餘光卻正好看到了安曉燕那條沒換的裙子上的壞的地方,雙眉又蹙了起來,整個人猛地站了起來,“你個小敗家子,纔給你做的新衣服就壞了,你真是沒好了你,以後你就穿破的吧,女孩沒有女孩樣。”
劉氏不分青紅皁白,就罵罵咧咧罵開了,嚇得安曉燕一抖,手上的扇子掉到了地上。
劉氏見狀,一把撿起地上的扇子,“你走吧,別在我面前礙眼了,我看着都心煩。”劉氏對着安曉燕喊道。
安曉燕這纔回過神來,一把抓住了劉氏,“奶奶,奶奶,你聽我說,這個裙子真不是我給弄壞的
是安曉蘭,她撕壞的,她良心真是賊壞,自己穿那麼一身破衣服,上來一句話沒說,就把我衣服撕了這麼大一個口子,可是她比我大兩歲,我打不過她,不然我也真想把她衣服給撕爛了。”

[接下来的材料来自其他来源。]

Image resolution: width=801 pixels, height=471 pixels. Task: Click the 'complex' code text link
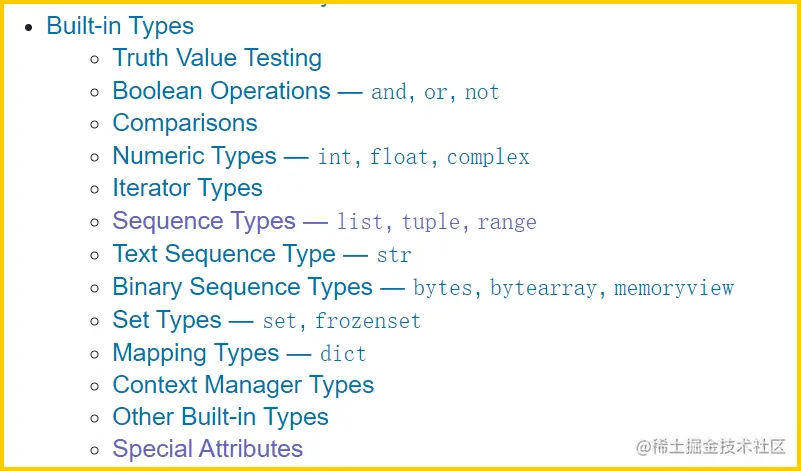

安曉燕說着,還不忘了緊抓着劉氏的胳膊,“奶奶,我真的沒有騙你,就是安曉蘭,她真太過分了,嗚嗚嗚……”
安曉燕說着,又忍不住哭了起來。
“真是沒用,被人欺負了就知道哭哭哭,除了哭你還會什麼?”
劉氏依舊沒好氣地說了一句,向着廚房走去了,心裡卻是更討厭安曉蘭了,這安曉蘭自從搬出去以後就開始無法無天起來了,根本就不把她放在眼裡真是氣死人了,她一定要讓那個小丫頭吃點苦頭纔是。
劉氏走進廚房的時候,齊氏因爲熱的受不了了,正舀了一湯勺水喝着,喝完了剩下的那麼一點,就這麼隨手地潑到了自己的臉上,好似這樣能帶走一絲暑氣。
而這一幕剛好被才走進來的劉氏看到了,劉氏老臉拉的老長,“乾點活除了偷懶就是偷懶,好吃懶做的,現在還學會偷吃偷喝了?”
劉氏嗓門很尖,這麼說的時候顯得格外地尖酸刻薄。
齊氏臉上一紅,“媽,你這話說的太難聽了,我沒有偷吃偷喝,我只是舀了一勺水和而已,這個天燒火實在是太熱了,所以我纔會這麼做,只是一湯勺水而已,沒有到偷吃偷喝這個地步吧。”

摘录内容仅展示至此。